3. Kesederhanaan dan Menghindari Materialisme
Ki Ageng Suryomentaram mempromosikan kehidupan yang sederhana dan tidak terikat pada materi. Korupsi sering kali berakar pada obsesi terhadap kekayaan dan kemewahan. Dengan mempraktikkan nilai-nilai kesederhanaan, seseorang dapat mengurangi motivasi untuk menyalahgunakan kekuasaan demi keuntungan pribadi.
4. Pemberdayaan Spiritual untuk Transformasi Sosial
Transformasi yang dimaksud tidak hanya menyentuh aspek struktural, tetapi juga nilai-nilai yang mendasari interaksi sosial. Ajaran beliau tentang keseimbangan batin dan harmoni sosial memberikan pendekatan yang unik untuk menciptakan masyarakat yang lebih etis dan manusiawi.
Di era modern ini, ajaran ini bisa kita terapkan melalui pendidikan karakter yang menanamkan nilai-nilai integritas, empati, dan pengendalian diri. Dalam upaya pemberantasan korupsi, pendekatan berbasis spiritual ini melengkapi strategi hukum dan struktural dengan memberikan fondasi moral yang kokoh.
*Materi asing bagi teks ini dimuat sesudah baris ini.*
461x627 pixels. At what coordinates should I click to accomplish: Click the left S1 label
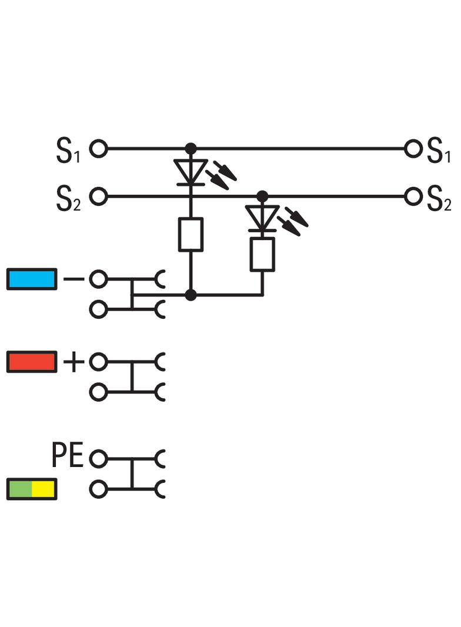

Enam SA versi Ki Ageng Suryomentaram ini dapat kita terapkan didalam kehidupan kita pribadi untuk mengenal diri sendiri, dan memahami diri sendiri, atau sering disebut juga "pengawikan pribadi." pengawikan pribadi ini bertujuan untuk mengendalikan keinginan pada:
1. Semat (keinginan material)
Misalnya seperti harta atau kekayaan, rasa nyaman atau keenakan, dan tabiat atau kesenangan.
2. Derajat (keinginan untuk diakui orang lain)
Misalnya seperti keluhuran, kemulyaan atau dimuliakan, serta senang apabila selalu dibangga-banggakan.
3. Kramat (status sosial/keinginan untuk menguasai)
Misalnya seperti ingin dipuji-puji, dipercayakan, disegani dan memiliki kekuasaan penuh.